Print the listing below only from the line that has "How do I perform: Click" through the line that has "Open Help for this dialog", exactly, and drop any picture.

• Excerpted data
------------------------------------

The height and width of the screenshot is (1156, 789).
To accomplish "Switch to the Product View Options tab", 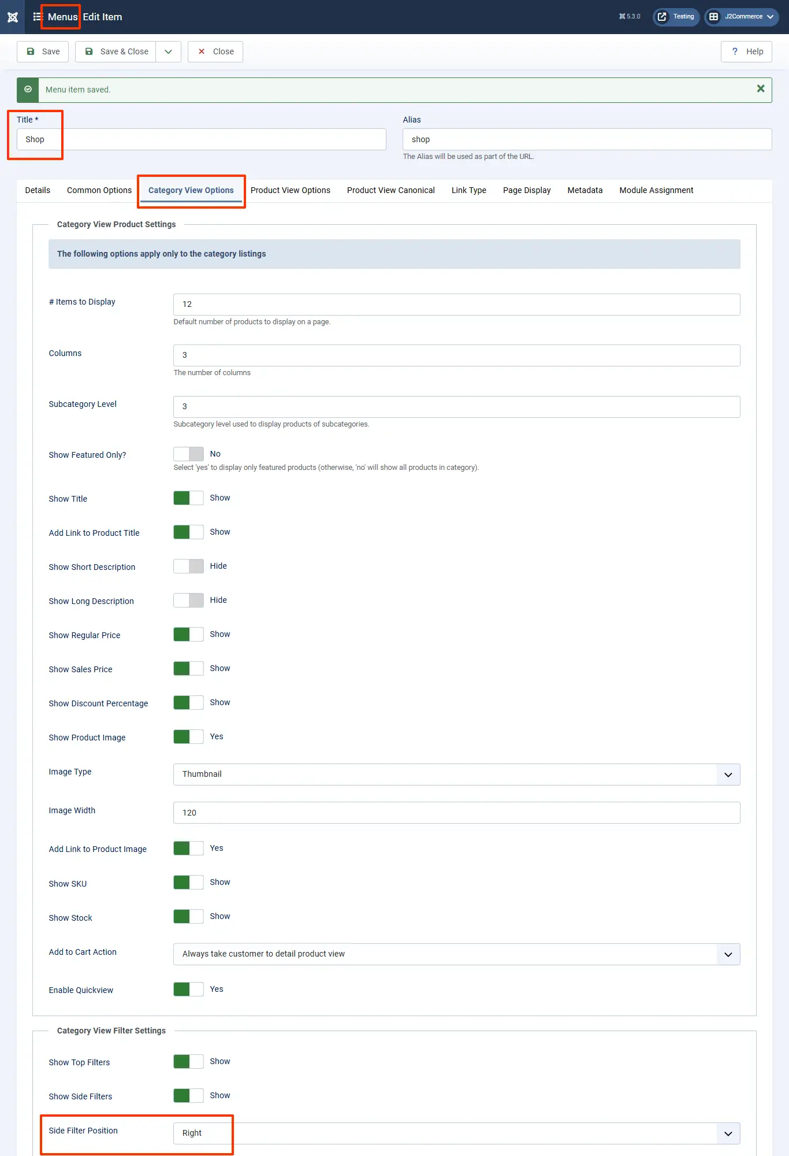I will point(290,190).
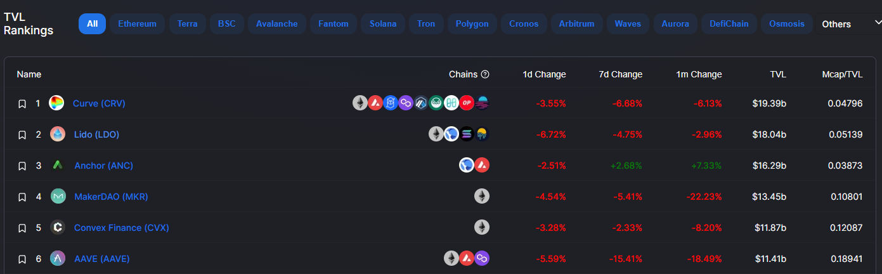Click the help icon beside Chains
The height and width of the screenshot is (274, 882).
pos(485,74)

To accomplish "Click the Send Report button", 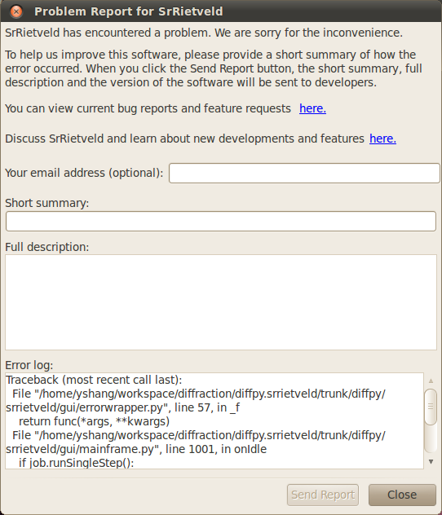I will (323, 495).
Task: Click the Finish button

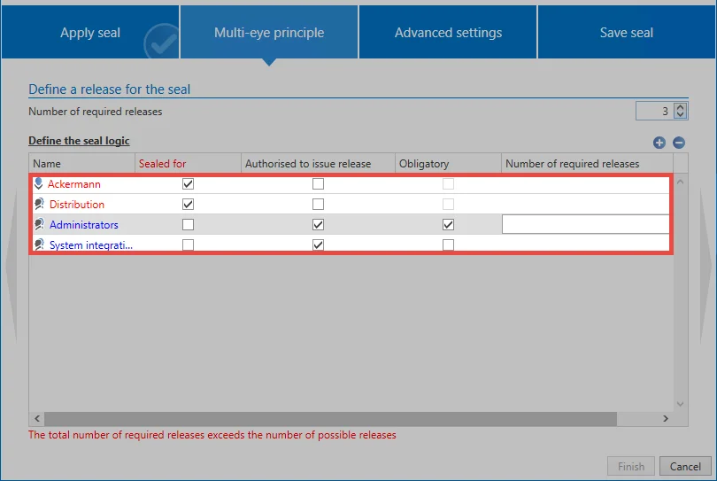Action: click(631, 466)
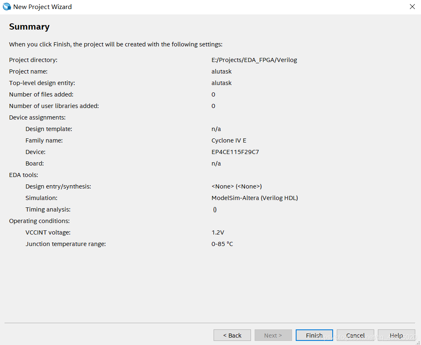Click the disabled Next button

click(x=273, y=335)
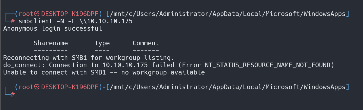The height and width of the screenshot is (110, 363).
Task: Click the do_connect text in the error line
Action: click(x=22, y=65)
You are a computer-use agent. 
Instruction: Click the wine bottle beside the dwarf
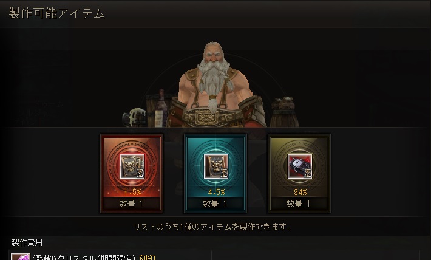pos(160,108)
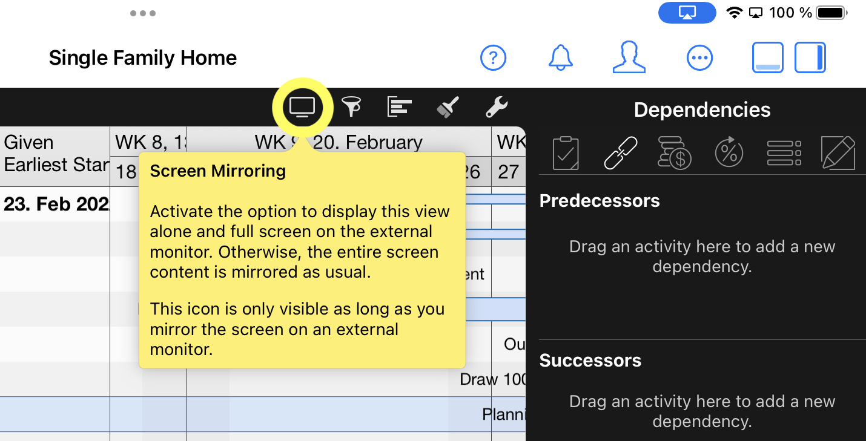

------------------------------------

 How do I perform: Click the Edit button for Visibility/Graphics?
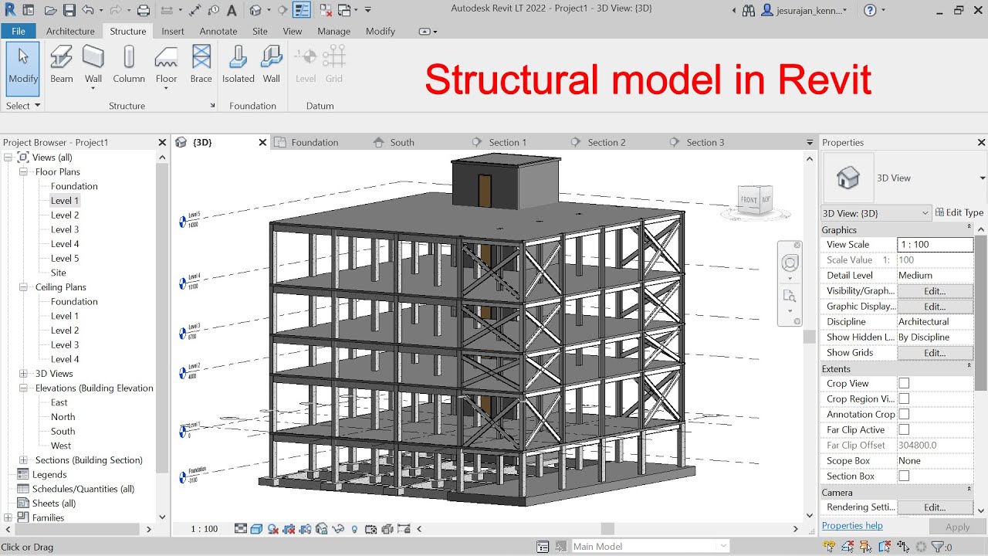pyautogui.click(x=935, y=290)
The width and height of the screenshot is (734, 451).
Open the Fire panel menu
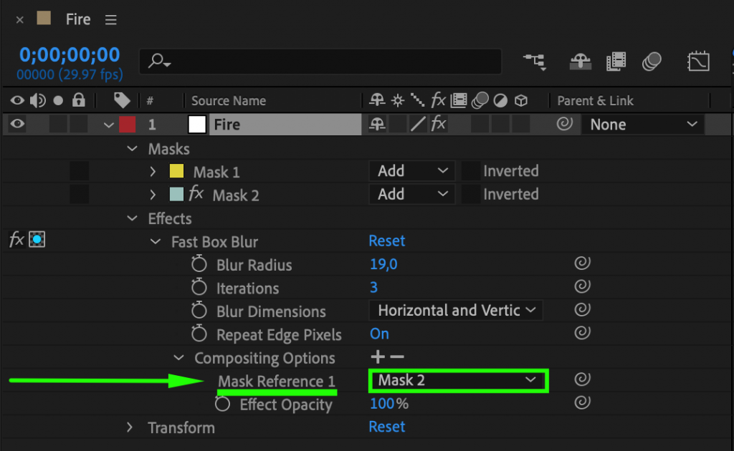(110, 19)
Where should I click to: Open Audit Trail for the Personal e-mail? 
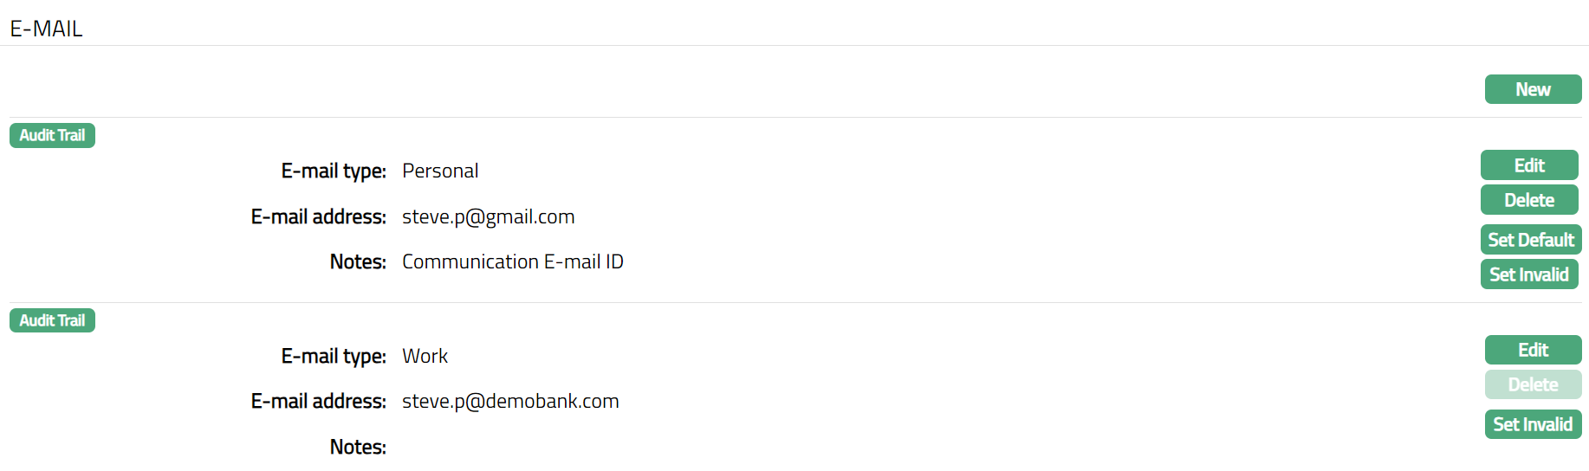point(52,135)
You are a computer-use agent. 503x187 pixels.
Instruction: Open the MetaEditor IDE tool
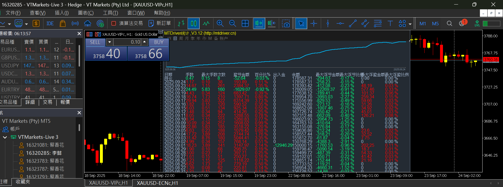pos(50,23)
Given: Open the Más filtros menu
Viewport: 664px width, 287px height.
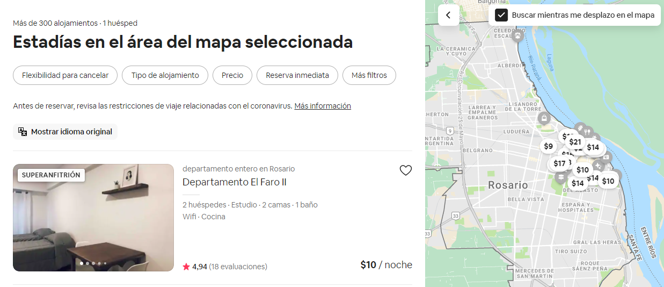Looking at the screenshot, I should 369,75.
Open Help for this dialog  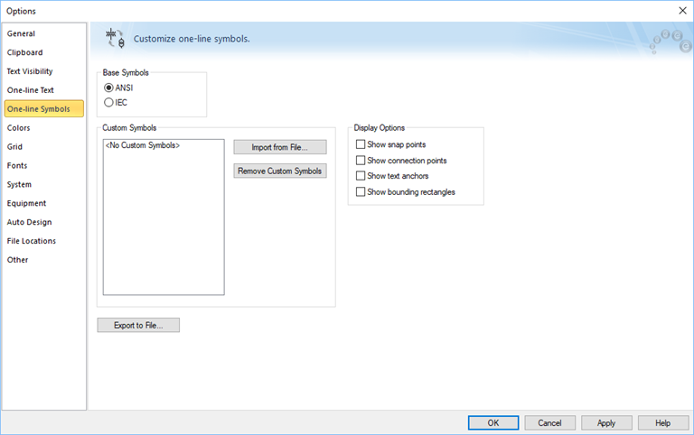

------------------------------------

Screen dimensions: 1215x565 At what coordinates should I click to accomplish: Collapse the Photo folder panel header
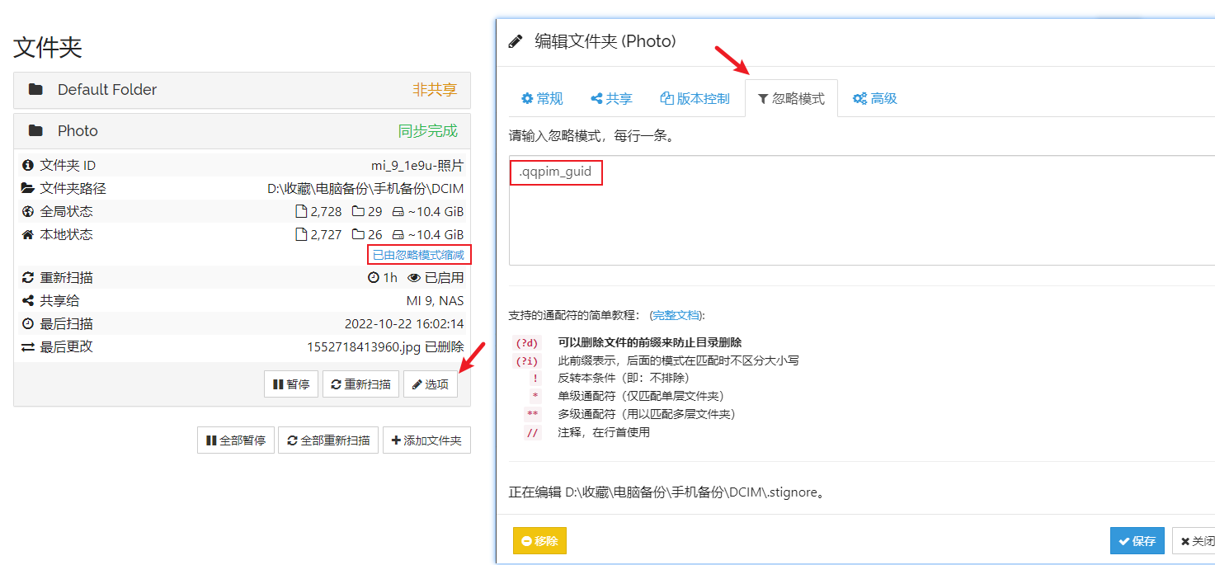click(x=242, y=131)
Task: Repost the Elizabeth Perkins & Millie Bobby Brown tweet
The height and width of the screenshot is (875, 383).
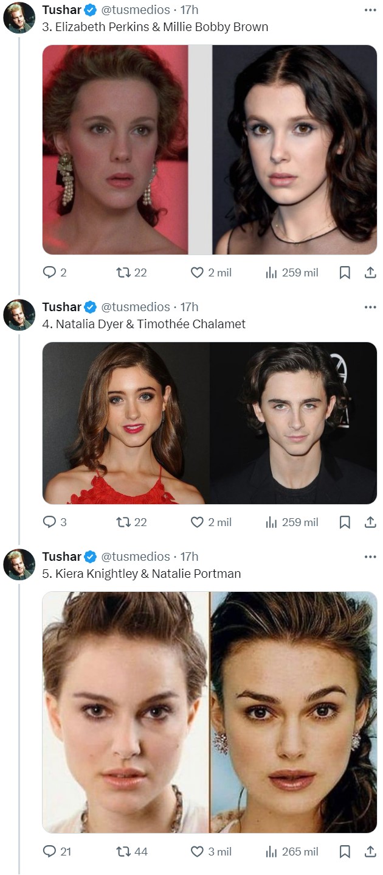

------------------------------------

• Solution for this problem
 How do I perform: Click the Edit button for Visibility/Graphics?
pyautogui.click(x=935, y=290)
The width and height of the screenshot is (734, 451).
Open the Fire panel menu
(110, 19)
Where should I click to: Open Audit Trail for the Personal e-mail? 
point(52,135)
You are a computer-use agent. 503x187 pixels.
Instruction: Open the MetaEditor IDE tool
pos(50,23)
Given: Open the Más filtros menu
Viewport: 664px width, 287px height.
Looking at the screenshot, I should 369,75.
Open Help for this dialog  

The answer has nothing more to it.